The “gig economy” business model sees companies like Uber and Deliveroo claim their drivers do not work for them but are rather independent contractors running their own businesses. In essence, Uber and Deliveroo own the app and anyone who choose to work for them is to do so on a self-employed basis (while paying the company a commission based on their earnings).
While self-employed workers may have the benefit of being their own boss and working their preferred hours, they often find themselves without basic working rights such as the right to the national minimum wage, holiday pay and pension contributions.
The Uber case:
Last month saw a fundamental win for Uber drivers across the UK after a London Employment Tribunal ruled that they were to be classed as ‘workers’ rather than self-employed.
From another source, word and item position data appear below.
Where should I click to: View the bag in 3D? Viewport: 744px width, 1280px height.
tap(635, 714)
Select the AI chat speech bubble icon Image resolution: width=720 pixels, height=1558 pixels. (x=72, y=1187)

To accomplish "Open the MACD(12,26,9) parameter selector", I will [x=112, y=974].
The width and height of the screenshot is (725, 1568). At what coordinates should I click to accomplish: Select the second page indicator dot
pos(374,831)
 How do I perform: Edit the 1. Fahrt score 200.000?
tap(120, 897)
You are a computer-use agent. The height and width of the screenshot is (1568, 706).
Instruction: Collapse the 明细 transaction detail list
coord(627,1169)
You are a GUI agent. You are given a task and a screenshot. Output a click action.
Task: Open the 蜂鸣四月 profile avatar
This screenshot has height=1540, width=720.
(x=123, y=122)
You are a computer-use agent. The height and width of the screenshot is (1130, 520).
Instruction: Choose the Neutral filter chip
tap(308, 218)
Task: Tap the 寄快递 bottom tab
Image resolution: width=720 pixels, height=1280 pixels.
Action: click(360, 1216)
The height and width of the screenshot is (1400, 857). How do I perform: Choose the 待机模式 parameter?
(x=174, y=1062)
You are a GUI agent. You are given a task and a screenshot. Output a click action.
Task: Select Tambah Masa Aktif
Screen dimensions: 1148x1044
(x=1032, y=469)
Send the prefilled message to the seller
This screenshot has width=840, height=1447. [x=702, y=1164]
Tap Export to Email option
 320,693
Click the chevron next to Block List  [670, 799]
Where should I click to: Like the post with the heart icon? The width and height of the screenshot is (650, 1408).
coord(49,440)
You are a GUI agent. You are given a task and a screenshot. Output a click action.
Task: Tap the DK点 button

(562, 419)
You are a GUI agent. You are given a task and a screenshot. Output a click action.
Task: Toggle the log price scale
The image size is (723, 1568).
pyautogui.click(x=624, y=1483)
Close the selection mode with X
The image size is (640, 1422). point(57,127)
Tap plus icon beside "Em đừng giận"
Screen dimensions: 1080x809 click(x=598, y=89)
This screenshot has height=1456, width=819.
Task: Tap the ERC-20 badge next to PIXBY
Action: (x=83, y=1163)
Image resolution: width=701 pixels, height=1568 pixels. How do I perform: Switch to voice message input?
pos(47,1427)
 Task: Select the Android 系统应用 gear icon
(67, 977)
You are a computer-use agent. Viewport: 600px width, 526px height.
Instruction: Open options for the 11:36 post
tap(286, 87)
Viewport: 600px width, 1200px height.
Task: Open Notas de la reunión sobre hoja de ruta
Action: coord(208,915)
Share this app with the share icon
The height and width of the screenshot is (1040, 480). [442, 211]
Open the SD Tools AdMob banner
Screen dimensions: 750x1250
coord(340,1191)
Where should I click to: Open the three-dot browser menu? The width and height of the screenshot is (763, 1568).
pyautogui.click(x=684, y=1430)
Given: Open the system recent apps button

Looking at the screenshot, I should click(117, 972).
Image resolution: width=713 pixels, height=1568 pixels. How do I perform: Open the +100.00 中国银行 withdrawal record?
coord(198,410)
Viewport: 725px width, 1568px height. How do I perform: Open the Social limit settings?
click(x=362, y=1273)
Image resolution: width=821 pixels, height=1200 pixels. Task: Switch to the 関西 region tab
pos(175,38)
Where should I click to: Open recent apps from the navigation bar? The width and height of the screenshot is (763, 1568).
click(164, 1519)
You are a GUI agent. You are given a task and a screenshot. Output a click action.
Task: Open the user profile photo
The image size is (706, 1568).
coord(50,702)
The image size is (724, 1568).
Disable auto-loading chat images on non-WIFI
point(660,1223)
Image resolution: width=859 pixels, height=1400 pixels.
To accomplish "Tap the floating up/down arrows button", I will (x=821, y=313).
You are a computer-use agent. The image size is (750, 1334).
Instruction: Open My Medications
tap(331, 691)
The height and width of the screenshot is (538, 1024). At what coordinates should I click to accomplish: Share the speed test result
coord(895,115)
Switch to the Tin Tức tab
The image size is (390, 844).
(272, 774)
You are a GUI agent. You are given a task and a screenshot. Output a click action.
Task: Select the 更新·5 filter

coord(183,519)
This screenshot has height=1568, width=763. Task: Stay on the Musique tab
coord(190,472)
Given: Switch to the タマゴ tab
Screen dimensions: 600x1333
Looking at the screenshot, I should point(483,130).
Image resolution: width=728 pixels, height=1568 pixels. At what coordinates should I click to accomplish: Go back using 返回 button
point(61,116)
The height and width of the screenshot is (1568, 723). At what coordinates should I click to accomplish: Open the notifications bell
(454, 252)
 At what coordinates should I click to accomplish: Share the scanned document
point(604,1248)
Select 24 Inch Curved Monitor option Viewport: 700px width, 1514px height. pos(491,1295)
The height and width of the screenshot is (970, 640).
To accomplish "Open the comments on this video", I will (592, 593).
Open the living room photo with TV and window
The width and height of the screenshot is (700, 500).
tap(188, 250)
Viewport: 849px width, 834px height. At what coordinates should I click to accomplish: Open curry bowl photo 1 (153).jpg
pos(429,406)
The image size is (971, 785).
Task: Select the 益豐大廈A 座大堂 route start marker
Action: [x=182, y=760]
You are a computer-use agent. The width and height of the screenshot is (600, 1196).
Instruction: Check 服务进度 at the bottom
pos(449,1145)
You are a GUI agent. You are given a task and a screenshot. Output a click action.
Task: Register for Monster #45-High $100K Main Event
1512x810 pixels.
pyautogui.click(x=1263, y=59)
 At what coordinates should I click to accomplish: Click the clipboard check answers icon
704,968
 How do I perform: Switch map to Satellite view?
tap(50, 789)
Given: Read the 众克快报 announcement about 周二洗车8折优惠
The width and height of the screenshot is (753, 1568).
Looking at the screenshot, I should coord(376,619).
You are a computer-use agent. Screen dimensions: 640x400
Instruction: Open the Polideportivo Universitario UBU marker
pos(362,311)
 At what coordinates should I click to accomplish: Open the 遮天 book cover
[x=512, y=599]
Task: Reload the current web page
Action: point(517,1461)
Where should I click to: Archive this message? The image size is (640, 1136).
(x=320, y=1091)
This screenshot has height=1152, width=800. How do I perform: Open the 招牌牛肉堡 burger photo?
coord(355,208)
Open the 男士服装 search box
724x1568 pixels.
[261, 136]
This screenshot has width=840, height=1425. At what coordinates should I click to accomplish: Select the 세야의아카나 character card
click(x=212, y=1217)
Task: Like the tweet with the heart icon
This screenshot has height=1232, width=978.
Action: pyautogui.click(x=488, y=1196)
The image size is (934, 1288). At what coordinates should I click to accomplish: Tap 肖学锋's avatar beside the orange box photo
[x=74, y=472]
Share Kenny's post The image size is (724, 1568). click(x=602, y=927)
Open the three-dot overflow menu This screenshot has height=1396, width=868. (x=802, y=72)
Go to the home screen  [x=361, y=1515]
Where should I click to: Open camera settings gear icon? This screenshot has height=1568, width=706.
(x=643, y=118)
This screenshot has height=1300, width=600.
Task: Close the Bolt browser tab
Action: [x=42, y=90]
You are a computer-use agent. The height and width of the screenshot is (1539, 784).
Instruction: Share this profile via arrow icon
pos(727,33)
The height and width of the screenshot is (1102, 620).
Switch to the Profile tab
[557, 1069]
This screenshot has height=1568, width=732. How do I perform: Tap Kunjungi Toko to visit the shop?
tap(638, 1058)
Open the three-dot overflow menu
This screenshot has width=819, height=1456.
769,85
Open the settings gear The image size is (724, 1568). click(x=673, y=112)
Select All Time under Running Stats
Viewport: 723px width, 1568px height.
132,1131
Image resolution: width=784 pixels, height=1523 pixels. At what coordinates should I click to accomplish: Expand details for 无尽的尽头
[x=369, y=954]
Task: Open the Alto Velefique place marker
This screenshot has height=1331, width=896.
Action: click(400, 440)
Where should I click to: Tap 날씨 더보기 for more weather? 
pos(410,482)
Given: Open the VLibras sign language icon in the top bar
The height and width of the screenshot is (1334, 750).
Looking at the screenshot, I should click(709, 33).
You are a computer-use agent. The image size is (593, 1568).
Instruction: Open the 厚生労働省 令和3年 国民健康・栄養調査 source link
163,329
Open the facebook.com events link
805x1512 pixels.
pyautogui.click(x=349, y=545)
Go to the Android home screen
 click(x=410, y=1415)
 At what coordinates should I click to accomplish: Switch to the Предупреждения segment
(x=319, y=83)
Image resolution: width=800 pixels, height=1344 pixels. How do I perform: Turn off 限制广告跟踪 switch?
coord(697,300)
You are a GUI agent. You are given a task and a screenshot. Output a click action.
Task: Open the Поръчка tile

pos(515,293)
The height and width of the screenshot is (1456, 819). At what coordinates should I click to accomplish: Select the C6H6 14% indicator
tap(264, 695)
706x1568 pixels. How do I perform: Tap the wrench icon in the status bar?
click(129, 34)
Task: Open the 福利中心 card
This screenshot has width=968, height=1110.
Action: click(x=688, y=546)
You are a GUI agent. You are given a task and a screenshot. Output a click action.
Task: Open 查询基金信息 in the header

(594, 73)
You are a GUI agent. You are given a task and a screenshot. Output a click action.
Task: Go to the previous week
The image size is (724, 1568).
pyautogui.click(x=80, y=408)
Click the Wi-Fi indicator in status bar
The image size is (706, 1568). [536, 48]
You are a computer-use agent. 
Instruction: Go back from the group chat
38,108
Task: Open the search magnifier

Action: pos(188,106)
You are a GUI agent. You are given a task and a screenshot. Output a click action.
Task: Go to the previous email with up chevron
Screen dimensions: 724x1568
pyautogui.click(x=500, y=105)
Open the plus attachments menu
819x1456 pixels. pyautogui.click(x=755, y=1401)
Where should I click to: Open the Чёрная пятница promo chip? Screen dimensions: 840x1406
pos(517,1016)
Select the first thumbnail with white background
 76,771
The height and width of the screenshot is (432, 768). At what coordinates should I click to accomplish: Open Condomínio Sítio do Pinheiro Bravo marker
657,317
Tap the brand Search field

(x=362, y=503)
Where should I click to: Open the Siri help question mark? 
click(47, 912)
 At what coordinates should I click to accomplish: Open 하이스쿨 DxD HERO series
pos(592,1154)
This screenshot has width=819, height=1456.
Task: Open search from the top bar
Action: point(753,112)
Despite Uber arguing that it was a technology firm, rather than a transport business, the Tribunal Judges concluded that “the notion that Uber in London is a mosaic of 30,000 small businesses linked by a common ‘platform’ is to our minds faintly ridiculous”.
The ‘worker’ status awarded to the drivers in the case does not mean the drivers are now employees of Uber, but this recognition does allow them certain rights such as the right to national minimum wage and paid holiday. Although the ruling will not result in other Uber drivers receiving these rights automatically, Uber are likely going to have to change their employment contracts moving forward to prevent further Tribunal action being taken against them. The change in rights stands to cost Uber millions in ensuring its drivers are being paid the “national minimum wage” and receiving rights such as paid holiday.
Action taken by Deliveroo riders:
Research carried out by Citizens Advice suggests there are as many as 460,000 people in the UK who could be falsely classified as self-employed and it is perhaps no surprise that the Uber ruling has caused other large self-employed workforces to challenge their employment rights.
It has been announced this week that a group of takeaway delivery drivers working for Deliveroo are now taking steps to gain union recognition on the way to negotiating better working rights for those drivers who cover the Camden area, in North London. If half the drivers in the area sign up, the company will be forced to recognise the union and it will be the first collective bargaining agreement in the “gig economy”. The action, if successful, will then be rolled out nationwide.
Currently, Deliveroo drivers have no right to paid holiday or the right to the national minimum wage (much like Uber drivers). This leaves their riders earning just £3.75 per delivery. It appears that the Independent Workers Union of Great Britain are to step in and act on behalf of the group in negotiating better rights. As with Uber, if such action leads to a recognition that these riders are workers rather than self-employed, this could stand to cost Deliveroo millions in rolling out new contracts for its 8000 UK-based riders to provide rights that they had previously not been entitled to due to their employment status.
The future of the “gig economy”:
The growing nature of this modern business model has seen many workers across the UK lose out on basic working rights due to their employment status. As with the much criticised zero-hour contracts, this business model is arguably exploiting its workers and leaving them returning home with less than the minimum wage.
With Unite having already announced they are setting up a new unit to pursue cases of bogus self-employment, it is likely that Uber and Deliveroo are the first of many companies to come under scrutiny for their working practices. It is arguable that the Employment Tribunal have now opened the “floodgates” and we are likely to see many similar claims in the not so distant future.